2014年12月26日 14時47分05秒 | 小説
『みち』 目次



『みち』 第1回から第160回までの目次は以下の 『みち』リンクページ からお願いいたします。

  『みち』リンクページ






                                             



『みち』 ~道~  第162回




夕飯を終え先に父親が風呂に入り、そのあと続いて琴音が風呂に入ろうと洗面所へ向うとそこに母親が居た。
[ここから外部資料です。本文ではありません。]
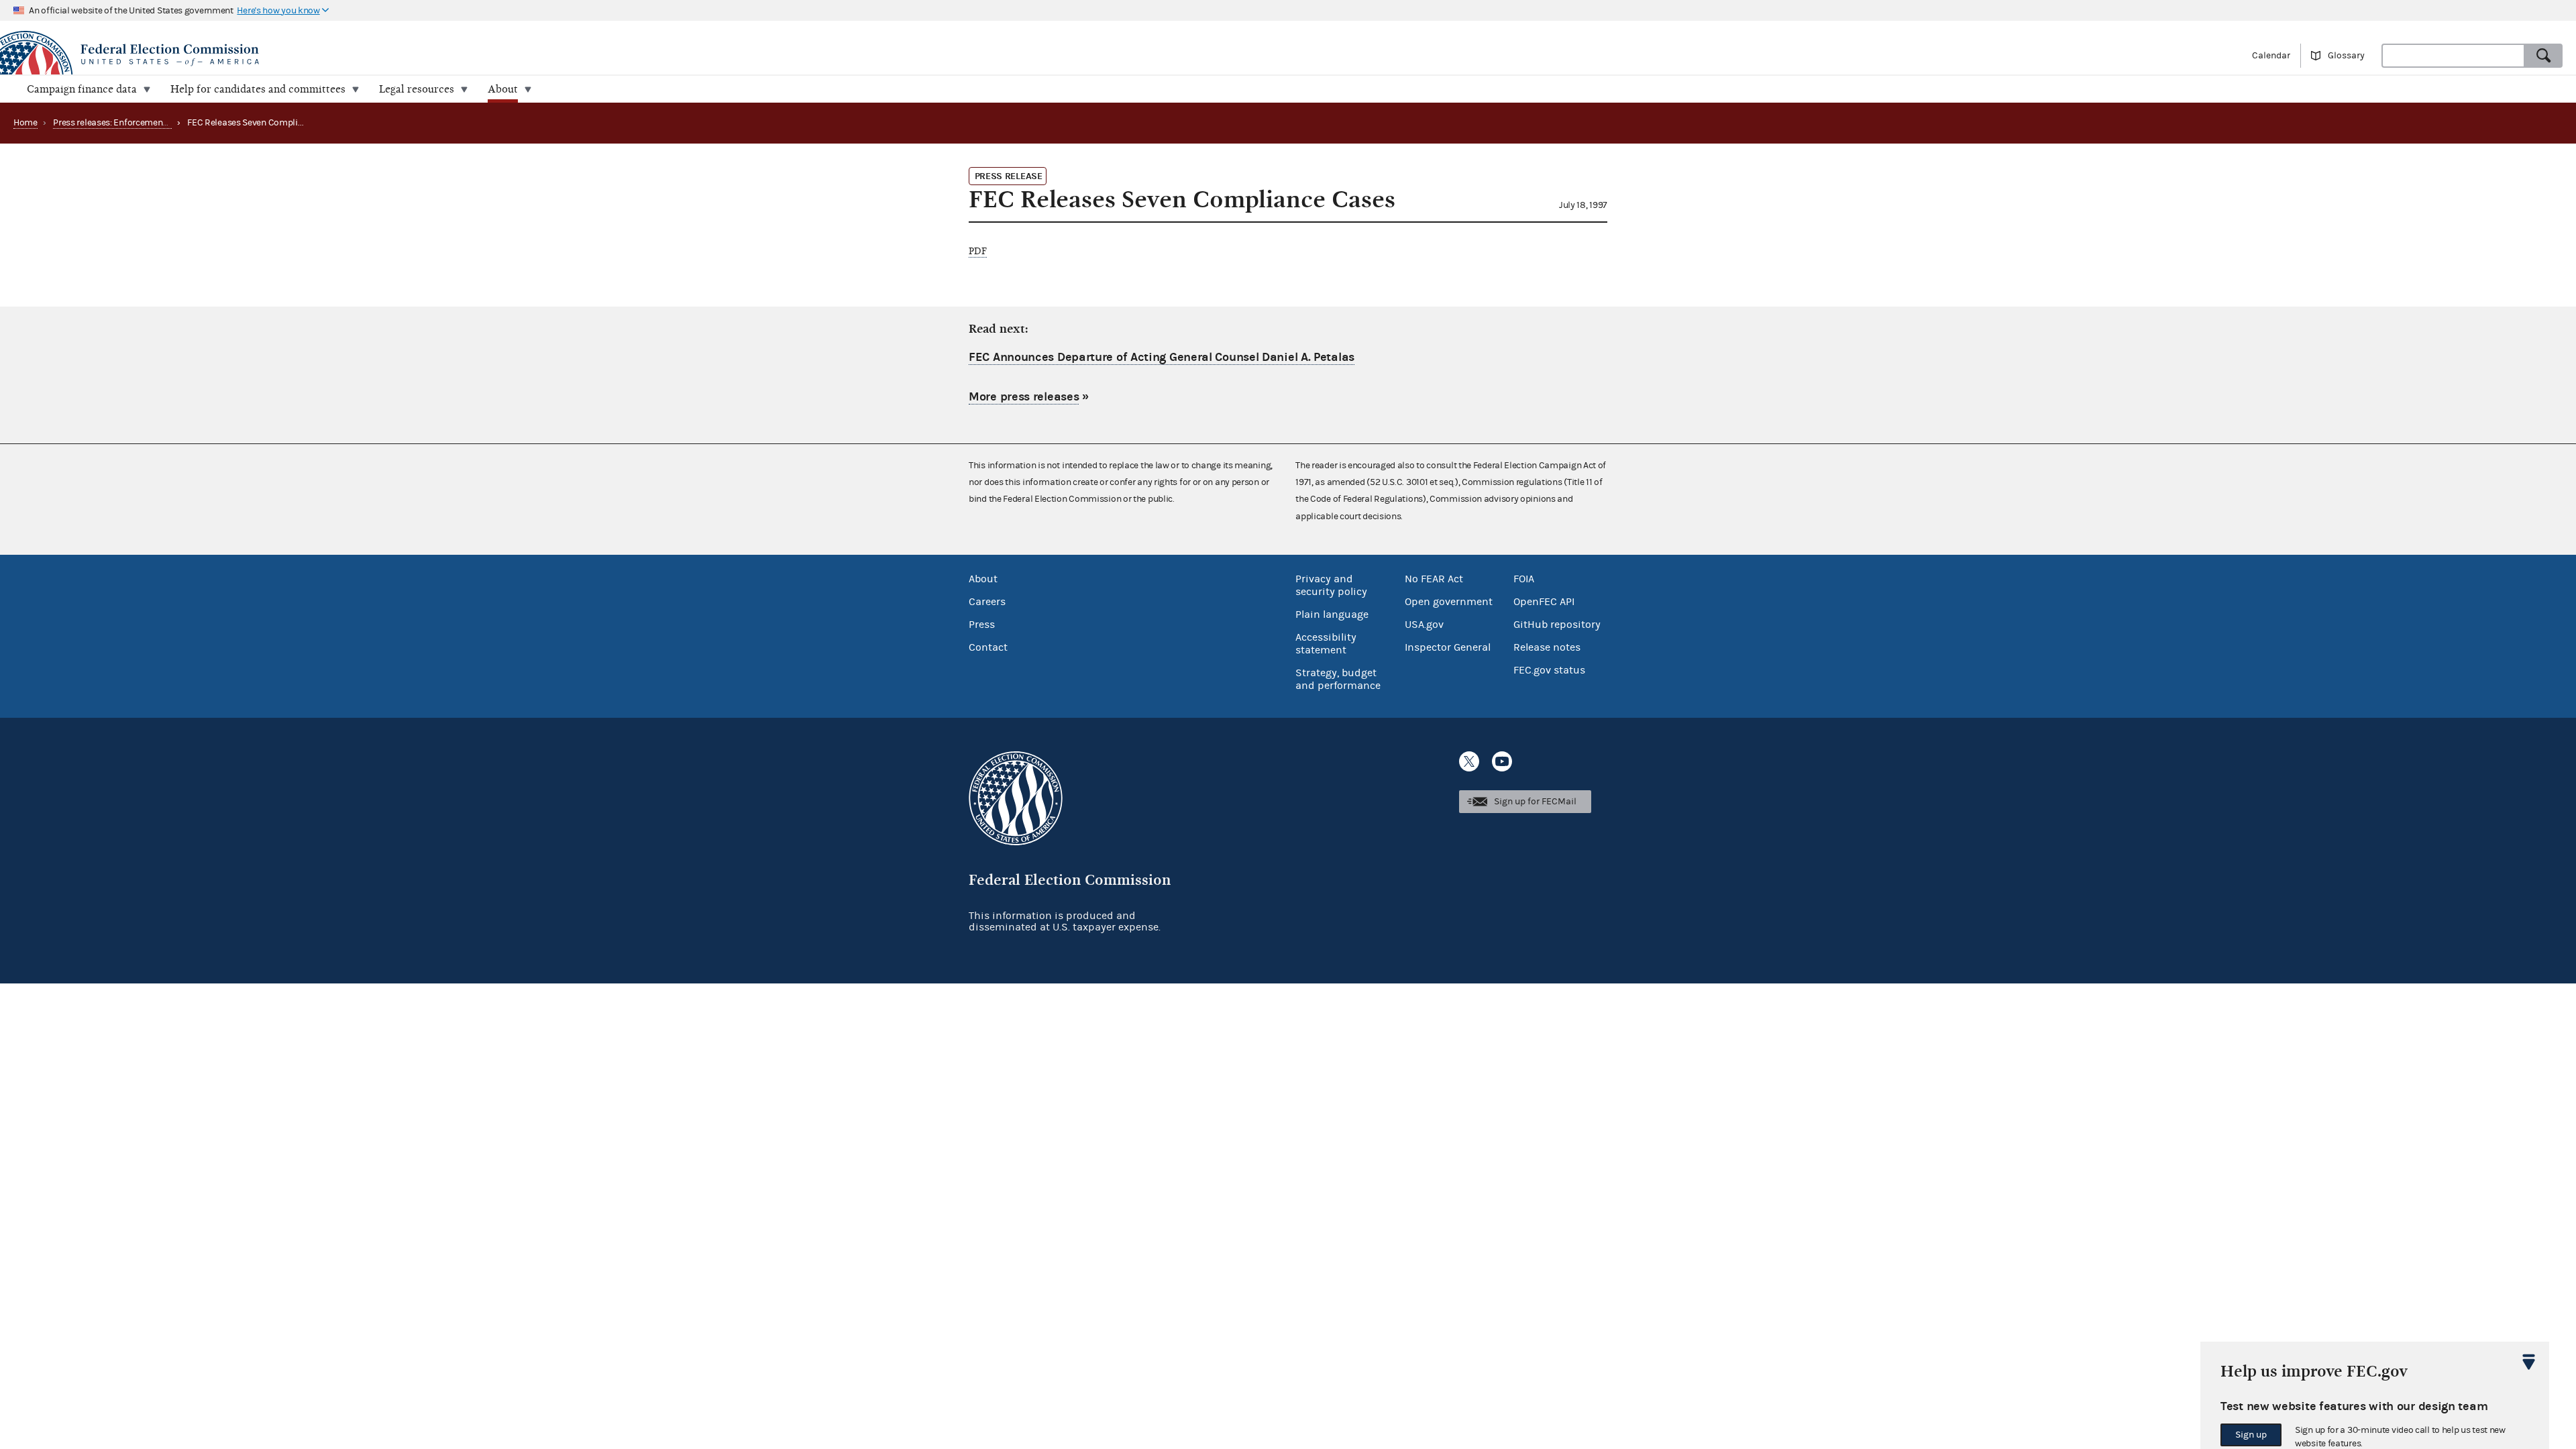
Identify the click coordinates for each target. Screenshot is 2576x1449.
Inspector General (1448, 647)
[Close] (2529, 1361)
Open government (1449, 602)
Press (982, 625)
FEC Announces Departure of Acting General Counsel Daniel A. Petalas (1161, 357)
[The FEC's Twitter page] (1469, 761)
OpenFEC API (1543, 602)
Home (25, 122)
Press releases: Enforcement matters (126, 122)
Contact (988, 647)
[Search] (2544, 56)
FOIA (1523, 579)
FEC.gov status (1549, 670)
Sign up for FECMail (1535, 801)
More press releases (1024, 397)
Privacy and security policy (1331, 585)
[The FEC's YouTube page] (1502, 761)
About (983, 579)
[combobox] (2453, 56)
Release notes (1546, 647)
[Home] (644, 55)
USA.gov (1424, 625)
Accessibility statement (1325, 643)
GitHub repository (1557, 625)
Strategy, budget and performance (1338, 679)
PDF (978, 251)
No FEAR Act (1434, 579)
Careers (987, 602)
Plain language (1331, 614)
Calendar (2271, 55)
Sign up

「あ、琴ちゃん。 新しいパジャマを買っておいたから新しい方を着てね」 母親が琴音のタオルとパジャマを用意していたのだ。 

「え? どうして? 前のってまだ十分着られるのに?」

「この間、お父さんと町に出たときに可愛いパジャマを見つけたの。 ほら、可愛いでしょ?」 そう言ってパジャマを広げて見せた。

「・・・見事なくらいのピンクね・・・」 薄いピンク地に濃いピンクの可愛い熊の模様だ。

「オレンジもよかったけど、やっぱり女の子はピンクじゃなきゃね」

「女の子って・・・お母さん私の歳、分かってる?」

「娘はいつまで経っても女の子よ。 ね、今日からこっちを着てね」

「前のはどうしたの?」

「今度のゴミの日に捨てるわ」 パジャマを畳みなおしている。

「えー、もったいない。 まだ着られるじゃない・・・あ、マンションに持って帰って着るから捨てないで置いといて」

「だってマンションに帰ってもパジャマはあるでしょ?」

「それが結構傷んできてて買いかえようと思ってたところだったから丁度いいのよ。 持って帰って向こうで着るわ」

「そうお? それじゃあそうする? もっと早く言ってくれてたら向こうで着るパジャマも一緒に買ってきてたのにねぇ」

「いいの、いいの。 誰に見せるわけじゃないんだから」

「彼が急に泊まるって言ったらどうするのよ」

「だから、そんな人いないってば」

「いつできるか分からないじゃない」

「今も、これからも居ないの! お風呂に入るからパジャマ、捨てないで置いておいてよ」

「はい、はい。 琴ちゃんの部屋の中に入れておきます」 ちょっと拗ねた母親であった。

一泊二日だけであったが いい空気を吸いゆっくりとした時間を過ごしマンションへ帰った。 



毎日の仕事をゆっくりとこなし 季節は流れ夏を迎えていた。

朝一番のコーヒーを社長に持っていくと

「織倉さんうちへ来てそろそろ1年になるのかなぁ?」

「丁度丸2年になりました」

「え? もう2年になるの?」

「はい」

「ああ、ゴメンゴメン。 どうしても森川さんのことが頭にあるからいつまで経っても織倉さんが頼りなく見えちゃって・・・あ、変な意味じゃないですよ。 なんていうのかな ちゃんと出来てるかなぁー? とかってすぐに思っちゃうんですよ」

「森川さんのようにはまだ出来ませんから、そうだと思います」

「森川さんは長かったからね。 森川さんと比べるのが間違ってたよね。 そっか2年か・・・」 社長のその言葉に笑みをこぼしながら他の社員にコーヒーを配っていった。 

自分の席に着いた琴音も

「そっか、訳が分からなく前の会社を辞めてもう2年になるのね。 あれ? そういえば色んな物が見えたり聞こえたりっていうのが、いつからかしら無くなったじゃない。 あれっていったい何だったのかしら」 そんなことも考えながら午前中の仕事を終え 昼休みに携帯をチェックすると野瀬からメールが入っていた。

「あら? 野瀬さんがメールだなんて珍しいわね」 送られてきたメールを見ると

『今週末土曜日、お時間いただけませんか? 今は時間がないので取りあえずメールにて』 というものだった。

『はい。 OKです』 と返信をした。 携帯を閉じ

「また縄文談義かな?」 クスッと笑った琴音であった。